The proteins that comprise the DNA rearrangement machinery are incompletely understood. The two proteins discussed above, Dcl1p and Twi1p, are clearly involved in the early events of RNAi-directed IES recognition. Three additional proteins, Pdd1p, Pdd2p, and Pdd3p (for programmed DNA degradation proteins), are key players in the DNA deletion process (20, 21, 28, 33, 34). Pdd1p is the most extensively studied of these and has roles in the initial recognition of IESs and likely in their removal as well. All three Pdd proteins are found in macronuclear anlagen, where they associate with proteinaceous structures containing both H3K9 methylated chromatin and IESs (20, 28, 33). Gene knockout studies have shown that Pdd1p and Pdd2p are essential for genome rearrangement. In both cases, knockout of the copies from the parental macronucleus is sufficient to cause the DNA rearrangement defect (10, 29). Pdd1p contains two chromodomains and Pdd3p contains one chromodomain, all of which have been shown to specifically bind to methylated H3K9 peptides (35). The chromodomains of Pdd1p and Pdd3p associate with the modified chromatin on IESs and likely recruit additional components of the genome rearrangement machinery.

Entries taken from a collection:
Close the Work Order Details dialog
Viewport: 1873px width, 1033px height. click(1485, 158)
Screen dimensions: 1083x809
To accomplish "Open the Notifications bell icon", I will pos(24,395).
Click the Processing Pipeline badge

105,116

PROBLEM DETAILS: Continue the passage on the Tetrahymena DNA rearrangement proteins, starting after its final sentence.

RESPONSE:
These genome rearrangements also appear to involve large-scale chromosome reorganization. After the IES chromatin is modified and bound by Pdd proteins, these sequences appear to coalesce into distinct nuclear foci (20, 33). By the time that IES excision occurs, thousands of loci are concentrated into dozens of Pddp-containing structures. Thus, given the dynamic nature of these events, it is likely that more than the three identified Pdd proteins are needed to carry out the removal of the 15 to 20 Mbp of germ line-limited DNA from the developing somatic macronucleus. We recently developed a cytological screen to identify additional participants in this process by virtue of their localization within these DNA rearrangement foci (37). The proteins identified, encoded by the LIA (localized in macronuclear anlagen) genes, were found to be primarily novel proteins that were expressed exclusively during conjugation. Transcription of each gene was highly induced very near the time that the anlagen first emerge.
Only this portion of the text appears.